Stage classes can define a dictionary as an instance variable listing what variables it needs in that configuration file and their types, or give default values in case they are not found in the parameter file.
Here is an example:
class MyStage:
...
config_options = {
'T_cut':float,
's2n_cut':float,
'delta_gamma': float,
'max_rows':0,
'chunk_rows':10000,
'zbin_edges':[float]
}
Some parameters like T_cut
have been given just a python type, indicating that there
is no default value for them and the use should specify a value of type “float” in the
parameter file. Others like max_rows
have a default value that will be used if the
parameter is not otherwise specified.
The parameter file will automatically be read and the results put into a dictionary that
the stage can access via self.config
, for example: cut = self.config['T_cut']
.
More complicated parameter types such as dictionaries can also be used, but they cannot currently be
specified in the config_option
dictionary and so the system will not automatically check
for their presence in the parameter file - you will have to do that yourself.
Parameters can also be overridden when running a stage on its own on the command line,
(see “Execution”, below) by using them as flag: --T_cut=0.4
Pipeline Methods¶
The full set of pipeline methods is documented below. Of particular note are the methods described here, which are designed to be used by subclasses.
Return the path to input or output files:
self.get_input(tag)
self.get_output(tag)
Get the base class to find and open an input or output file for you, optionally returning a wrapper class instead of the file:
self.open_input(tag, wrapper=False, **kwargs)
self.open_output(tag, wrapper=False, **kwargs)
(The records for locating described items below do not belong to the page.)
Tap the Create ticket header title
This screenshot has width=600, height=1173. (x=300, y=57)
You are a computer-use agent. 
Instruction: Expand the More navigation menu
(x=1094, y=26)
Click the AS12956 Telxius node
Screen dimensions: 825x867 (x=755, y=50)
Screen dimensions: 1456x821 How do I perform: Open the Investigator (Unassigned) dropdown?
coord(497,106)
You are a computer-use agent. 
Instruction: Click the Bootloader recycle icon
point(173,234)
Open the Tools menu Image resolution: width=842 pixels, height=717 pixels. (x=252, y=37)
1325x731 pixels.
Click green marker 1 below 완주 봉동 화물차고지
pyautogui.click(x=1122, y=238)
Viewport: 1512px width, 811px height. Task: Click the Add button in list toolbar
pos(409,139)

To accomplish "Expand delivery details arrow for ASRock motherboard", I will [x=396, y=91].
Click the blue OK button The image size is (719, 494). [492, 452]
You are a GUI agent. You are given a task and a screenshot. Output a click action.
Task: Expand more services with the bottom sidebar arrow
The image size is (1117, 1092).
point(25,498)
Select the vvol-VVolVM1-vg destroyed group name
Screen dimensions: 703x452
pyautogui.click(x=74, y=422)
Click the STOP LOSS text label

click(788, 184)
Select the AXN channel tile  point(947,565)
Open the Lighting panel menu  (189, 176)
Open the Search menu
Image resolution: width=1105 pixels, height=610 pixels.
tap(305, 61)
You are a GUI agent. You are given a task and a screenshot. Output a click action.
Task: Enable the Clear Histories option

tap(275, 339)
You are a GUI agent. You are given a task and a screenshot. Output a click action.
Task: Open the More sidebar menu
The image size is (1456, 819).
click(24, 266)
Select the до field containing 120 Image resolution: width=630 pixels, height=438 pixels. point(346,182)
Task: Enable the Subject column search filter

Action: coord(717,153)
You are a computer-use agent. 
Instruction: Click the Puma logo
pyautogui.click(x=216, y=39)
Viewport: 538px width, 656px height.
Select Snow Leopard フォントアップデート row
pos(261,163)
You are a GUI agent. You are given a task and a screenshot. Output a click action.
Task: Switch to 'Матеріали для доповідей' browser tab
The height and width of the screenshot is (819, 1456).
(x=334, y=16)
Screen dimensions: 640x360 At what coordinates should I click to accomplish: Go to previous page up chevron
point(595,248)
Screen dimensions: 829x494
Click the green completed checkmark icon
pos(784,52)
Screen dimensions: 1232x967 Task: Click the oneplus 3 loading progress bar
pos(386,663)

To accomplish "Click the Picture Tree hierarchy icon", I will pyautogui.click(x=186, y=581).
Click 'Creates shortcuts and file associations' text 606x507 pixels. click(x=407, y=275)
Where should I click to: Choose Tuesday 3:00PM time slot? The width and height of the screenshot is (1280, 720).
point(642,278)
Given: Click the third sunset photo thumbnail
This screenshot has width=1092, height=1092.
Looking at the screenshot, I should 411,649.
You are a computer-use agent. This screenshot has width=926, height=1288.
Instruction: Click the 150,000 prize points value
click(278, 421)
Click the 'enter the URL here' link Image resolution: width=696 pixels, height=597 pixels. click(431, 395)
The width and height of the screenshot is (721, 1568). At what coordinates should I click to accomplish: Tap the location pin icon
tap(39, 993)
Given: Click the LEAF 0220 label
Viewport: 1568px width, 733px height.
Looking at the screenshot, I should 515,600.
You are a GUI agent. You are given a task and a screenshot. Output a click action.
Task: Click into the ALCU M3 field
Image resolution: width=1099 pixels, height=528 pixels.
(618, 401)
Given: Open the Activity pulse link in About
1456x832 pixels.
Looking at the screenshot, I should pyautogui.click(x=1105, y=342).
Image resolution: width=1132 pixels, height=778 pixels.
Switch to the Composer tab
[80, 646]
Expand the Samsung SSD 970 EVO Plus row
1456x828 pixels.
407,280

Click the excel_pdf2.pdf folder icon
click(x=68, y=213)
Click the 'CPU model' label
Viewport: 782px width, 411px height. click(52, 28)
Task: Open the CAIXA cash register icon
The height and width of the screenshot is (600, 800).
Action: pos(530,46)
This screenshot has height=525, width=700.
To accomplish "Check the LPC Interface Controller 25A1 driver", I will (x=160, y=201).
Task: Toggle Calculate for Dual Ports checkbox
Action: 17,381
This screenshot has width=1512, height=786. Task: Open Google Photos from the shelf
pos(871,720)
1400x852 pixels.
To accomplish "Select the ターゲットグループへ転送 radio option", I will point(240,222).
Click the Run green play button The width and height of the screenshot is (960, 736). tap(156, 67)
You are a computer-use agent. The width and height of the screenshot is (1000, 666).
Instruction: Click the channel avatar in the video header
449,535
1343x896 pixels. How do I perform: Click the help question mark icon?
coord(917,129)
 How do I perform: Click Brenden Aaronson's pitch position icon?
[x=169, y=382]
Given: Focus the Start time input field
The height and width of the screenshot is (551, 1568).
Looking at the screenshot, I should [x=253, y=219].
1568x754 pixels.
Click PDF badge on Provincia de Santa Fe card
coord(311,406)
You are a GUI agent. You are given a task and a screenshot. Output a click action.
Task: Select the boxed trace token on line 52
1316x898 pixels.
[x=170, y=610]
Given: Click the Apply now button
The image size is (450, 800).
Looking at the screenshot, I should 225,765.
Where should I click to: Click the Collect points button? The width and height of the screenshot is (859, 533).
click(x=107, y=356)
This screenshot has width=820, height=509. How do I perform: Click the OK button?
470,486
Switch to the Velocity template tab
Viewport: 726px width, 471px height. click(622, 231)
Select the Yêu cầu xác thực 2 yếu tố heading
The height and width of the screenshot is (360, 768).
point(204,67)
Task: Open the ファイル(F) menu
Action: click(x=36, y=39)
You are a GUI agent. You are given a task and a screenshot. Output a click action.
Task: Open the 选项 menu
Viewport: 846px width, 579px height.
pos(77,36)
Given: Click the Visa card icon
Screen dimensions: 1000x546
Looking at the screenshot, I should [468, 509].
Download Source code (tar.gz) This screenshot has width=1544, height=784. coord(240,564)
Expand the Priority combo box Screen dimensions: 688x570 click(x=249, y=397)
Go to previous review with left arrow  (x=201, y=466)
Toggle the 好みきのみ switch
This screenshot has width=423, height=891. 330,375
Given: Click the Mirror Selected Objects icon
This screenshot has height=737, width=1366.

Look for a section in a yaml input file tagged “config” and read it. If the config_options class variable exists in the class then it checks those options are set or uses any supplied defaults.
self.get_config()
MPI attributes for parallelization.
self.rank
self.size
self.comm
If the code is not being run in parallel, comm will be None, rank will be 0, and size will be 1.
IO tools - reading data in chunks, splitting up according to MPI rank, if used
self.iterate_fits(tag, hdunum, cols, chunk_rows)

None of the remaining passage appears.